Bug#522776: debian-policy: mandate existence of a standardised UTF-8 locale

To: Roger Leigh <rleigh@codelibre.net>, 522776@bugs.debian.org
Cc: Steve Langasek <vorlon@debian.org>, Thorsten Glaser <tg@mirbsd.de>
Subject: Bug#522776: debian-policy: mandate existence of a standardised UTF-8 locale
From: "Giacomo A. Catenazzi" <cate@debian.org>
Date: Tue, 07 Apr 2009 10:36:20 +0200
Message-id: <[🔎] 49DB1084.9060707@debian.org>
Reply-to: "Giacomo A. Catenazzi" <cate@debian.org>, 522776@bugs.debian.org
In-reply-to: <[🔎] 20090406215226.GB18298@codelibre.net>
References: <[🔎] 20090406120655.27815.2545.reportbug@lenny.mirbsd.org> <[🔎] 49DA0B6A.7060107@debian.org> <[🔎] Pine.BSM.4.64L.0904061727410.28766@herc.mirbsd.org> <[🔎] 20090406180917.GA23092@dario.dodds.net> <[🔎] 20090406215226.GB18298@codelibre.net>

Roger Leigh wrote:

On Mon, Apr 06, 2009 at 11:09:17AM -0700, Steve Langasek wrote:

On Mon, Apr 06, 2009 at 05:33:35PM +0000, Thorsten Glaser wrote:

If you need a specific locale (as seems from "mksh", not
sure if it is a bug in that program), you need to set it.

You can only set a locale on a glibc-based system if it’s
installed beforehand, which root needs to do.

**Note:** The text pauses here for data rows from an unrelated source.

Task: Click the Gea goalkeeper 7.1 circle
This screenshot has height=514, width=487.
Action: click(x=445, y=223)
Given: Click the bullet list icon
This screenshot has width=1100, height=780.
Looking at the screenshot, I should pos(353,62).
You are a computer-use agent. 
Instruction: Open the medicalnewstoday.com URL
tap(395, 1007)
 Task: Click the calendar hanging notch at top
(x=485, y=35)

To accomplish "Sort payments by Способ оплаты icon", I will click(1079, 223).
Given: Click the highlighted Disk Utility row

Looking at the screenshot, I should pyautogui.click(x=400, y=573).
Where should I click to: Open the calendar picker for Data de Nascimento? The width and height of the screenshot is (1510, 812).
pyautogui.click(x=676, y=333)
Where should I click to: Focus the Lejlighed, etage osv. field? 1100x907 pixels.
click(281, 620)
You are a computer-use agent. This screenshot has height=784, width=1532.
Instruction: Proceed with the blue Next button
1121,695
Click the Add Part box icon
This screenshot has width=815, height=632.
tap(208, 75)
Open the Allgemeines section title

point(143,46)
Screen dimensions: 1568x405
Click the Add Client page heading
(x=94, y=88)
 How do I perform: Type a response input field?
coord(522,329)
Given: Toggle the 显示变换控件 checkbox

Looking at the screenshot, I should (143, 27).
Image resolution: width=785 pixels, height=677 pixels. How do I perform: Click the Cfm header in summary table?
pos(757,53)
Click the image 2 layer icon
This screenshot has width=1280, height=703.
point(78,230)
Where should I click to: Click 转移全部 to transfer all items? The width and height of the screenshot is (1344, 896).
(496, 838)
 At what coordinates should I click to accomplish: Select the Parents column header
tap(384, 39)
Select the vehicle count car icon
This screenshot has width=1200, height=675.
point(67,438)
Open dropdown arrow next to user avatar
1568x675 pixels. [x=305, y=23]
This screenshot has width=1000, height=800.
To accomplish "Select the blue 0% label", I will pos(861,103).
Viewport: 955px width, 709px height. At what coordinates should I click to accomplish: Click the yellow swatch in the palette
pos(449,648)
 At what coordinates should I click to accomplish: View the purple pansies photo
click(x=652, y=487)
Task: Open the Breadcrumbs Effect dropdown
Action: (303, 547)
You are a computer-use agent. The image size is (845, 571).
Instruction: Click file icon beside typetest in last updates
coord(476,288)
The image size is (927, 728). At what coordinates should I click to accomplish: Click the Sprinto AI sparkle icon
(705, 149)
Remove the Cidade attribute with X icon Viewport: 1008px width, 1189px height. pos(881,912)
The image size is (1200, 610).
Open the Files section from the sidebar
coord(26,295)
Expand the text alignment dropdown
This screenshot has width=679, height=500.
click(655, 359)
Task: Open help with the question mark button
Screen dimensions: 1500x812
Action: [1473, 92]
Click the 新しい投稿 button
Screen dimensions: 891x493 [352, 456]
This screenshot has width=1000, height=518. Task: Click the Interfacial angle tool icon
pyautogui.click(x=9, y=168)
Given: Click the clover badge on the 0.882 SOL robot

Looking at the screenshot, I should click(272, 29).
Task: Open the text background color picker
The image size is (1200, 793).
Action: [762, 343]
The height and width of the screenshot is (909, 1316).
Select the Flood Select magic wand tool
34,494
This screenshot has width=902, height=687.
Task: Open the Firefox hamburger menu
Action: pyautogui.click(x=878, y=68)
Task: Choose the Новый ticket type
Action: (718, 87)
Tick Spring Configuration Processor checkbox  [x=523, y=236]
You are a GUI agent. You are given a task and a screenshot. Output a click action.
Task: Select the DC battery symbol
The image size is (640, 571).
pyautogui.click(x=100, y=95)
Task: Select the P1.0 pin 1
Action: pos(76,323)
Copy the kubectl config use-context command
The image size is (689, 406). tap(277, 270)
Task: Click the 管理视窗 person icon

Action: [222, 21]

You can build-depend on the locales package and generate the locales you
want locally, using LOCPATH to reference them.  There's no need for Debian
to guarantee the presence of a particular locale ahead of time -
particularly one that isn't actually useful to end users, as C.UTF-8 would
be.


I think that it would be very useful, I'll detail why below.

The GCC toolchain has, for some time now, been using UTF-8 as the
internal representation for narrow strings (-fexec-charset).  It has
also been using UTF-8 as the default input encoding for C source code
(-finput-charset).  This means that unless you take any special
measures, your program will be outputting UTF-8 strings for all file
and terminal I/O.  Of course, this is backward compatible with ASCII,
and is also transcoded automatically when in a non-UTF-8 locale.  I've
attached a trivial example.  Just to be clear: this handling is
completely built into GCC and libc, and is completely transparent.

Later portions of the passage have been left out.